# Friday night dinner



## JimCook (Jan 23, 2010)

Last night, two friends visited with Mila and I and we enjoyed chicken breasts stuffed with caramelized apples, cherries, and Fontina cheese along with pasta and a meat Bolognese sauce and some zucchini. The wine we consumed was a Kaesler WOMS (Weapons of Mass Seduction). Everything rocked. I'm salivating now a day later just typing about it. 









Not pictured was the appetizer of lime-tarragon shrimp served with small cucumber wedge slices.


- Jim


----------



## admiral (Jan 23, 2010)

Sounds very good!


----------



## grapeman (Jan 23, 2010)

Somebody is playing "Chef" lately and getting pretty fancey at that.


----------



## Wade E (Jan 23, 2010)

The wine isnt pictured either, and is that commercial wine you are talking about!


----------



## JimCook (Jan 24, 2010)

Appleman - somebody plays chef all the time, actually, but he just decided to post some of his meals when he hosts friends over. 


Wade - You can bet your bottom dollar that Kaesler is a commercial wine. Coming from the heart of the Barossa Valley in Southern Australia, Kaesler makes Shiraz from vines that are _old_. Check it out: WOMS. We enjoyed the 2006 vintage and it's really developed since the last time I had a bottle.


- Jim


----------



## Joanie (Jan 24, 2010)

Jim, was that some of your great imported pasta?


----------



## grapeman (Jan 24, 2010)

You are quite an amazing person Jim. One of may talents. It really looks delicious.


----------



## Waldo (Jan 25, 2010)

If it tasted half as good as it looks it had to be one awesome meal


----------



## JimCook (Jan 25, 2010)

Joan, 


This was standard Barilla dried pasta, actually. The Giovanni Rana pasta (hands down the best filled pasta that I have _ever_ tasted) has been gone for a couple of months. As I have to order it by the case, I need to make sure there's enough fridge space before I order it. I have learned that most Bolognese sauces are actually served with flat noodles to best cary the ragu. However, I did not have this shape of noodles, nor do I prefer them and the Italian judges were out so I took a chance. 


Appleman - as the reigning 'cook' in the household, my beautiful bride is quite happy that I can cook well.



Our arrangement works very well - I cook and she cleans. It's a drag if you have to do both, although I clean as I go so it doesn't look like a volcano went off during dinner prep. 


- Jim


----------



## uavwmn (Jan 26, 2010)

Jim, looks like an awesome dinner. I am sure a good time was had by all.


----------



## JimCook (Feb 9, 2010)

I noticed I did not post the recipe for the stuffed chicken breasts. Here it is. I've made many varieties based on this, although I can say that the marinating of the chicken breasts listed in the online recipe I have found to be optional. I normally use a spice blend over the chicken before baking similar to a Moroccan style mix (ground pepper, cumin, chili powder, cinnamon, paprika, garlic powder mixed in olive oil and hand spread over the breasts) and forget the marinade. 
- Jim


----------

* [DATA PROVIDED]:
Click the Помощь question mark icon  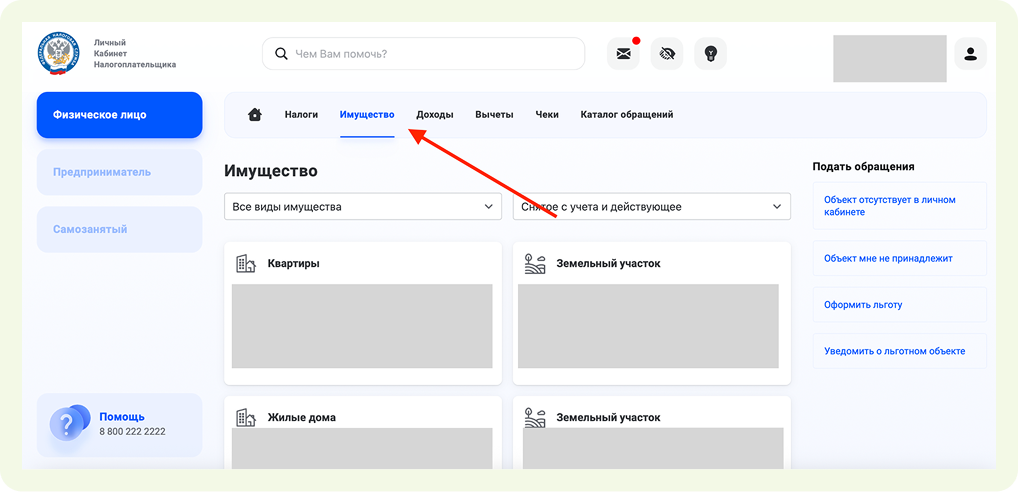[68, 424]
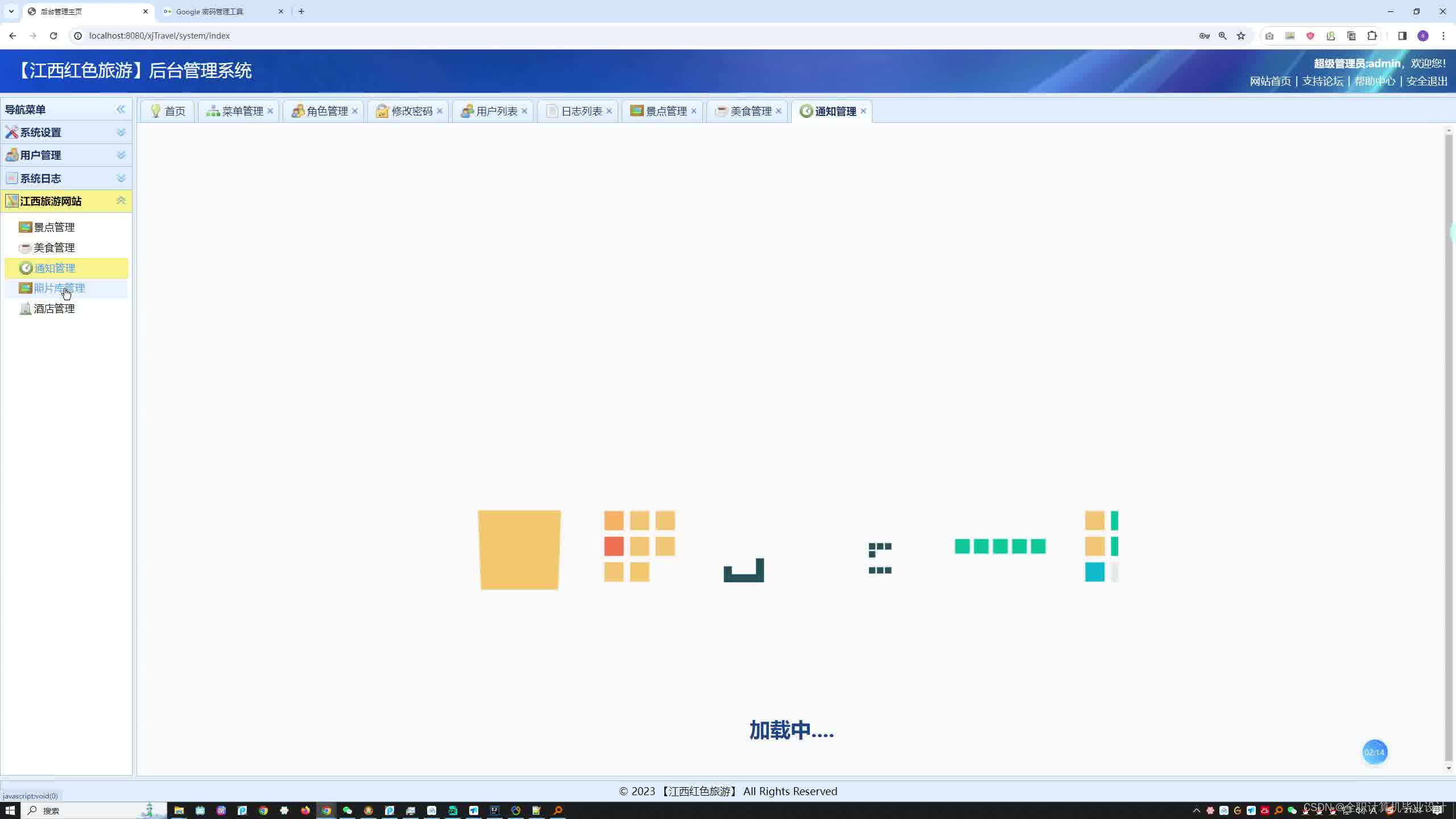Open Windows Start menu
The width and height of the screenshot is (1456, 819).
pyautogui.click(x=10, y=810)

* [WRITTEN REQUEST A]: Do these statements agree with the dinner thread? Answer yes or no for each, quoting the deciding words. (i) The wine at the dinner was a 2006 vintage. (ii) The pasta served was Giovanni Rana pasta. (iii) In Jim's household, his wife cooks and he cleans.
* [WRITTEN REQUEST B]: Copy out the stretch of the dinner thread from "This was standard" through "during dinner prep.", renaming "Barilla" as "De Cecco".

* [EXERCISE SOLUTION A]:
(i) Yes: "We enjoyed the 2006 vintage"
(ii) No: "This was standard Barilla dried pasta, actually."
(iii) No: "I cook and she cleans."

* [EXERCISE SOLUTION B]:
This was standard De Cecco dried pasta, actually. The Giovanni Rana pasta (hands down the best filled pasta that I have _ever_ tasted) has been gone for a couple of months. As I have to order it by the case, I need to make sure there's enough fridge space before I order it. I have learned that most Bolognese sauces are actually served with flat noodles to best cary the ragu. However, I did not have this shape of noodles, nor do I prefer them and the Italian judges were out so I took a chance. 


Appleman - as the reigning 'cook' in the household, my beautiful bride is quite happy that I can cook well.



Our arrangement works very well - I cook and she cleans. It's a drag if you have to do both, although I clean as I go so it doesn't look like a volcano went off during dinner prep.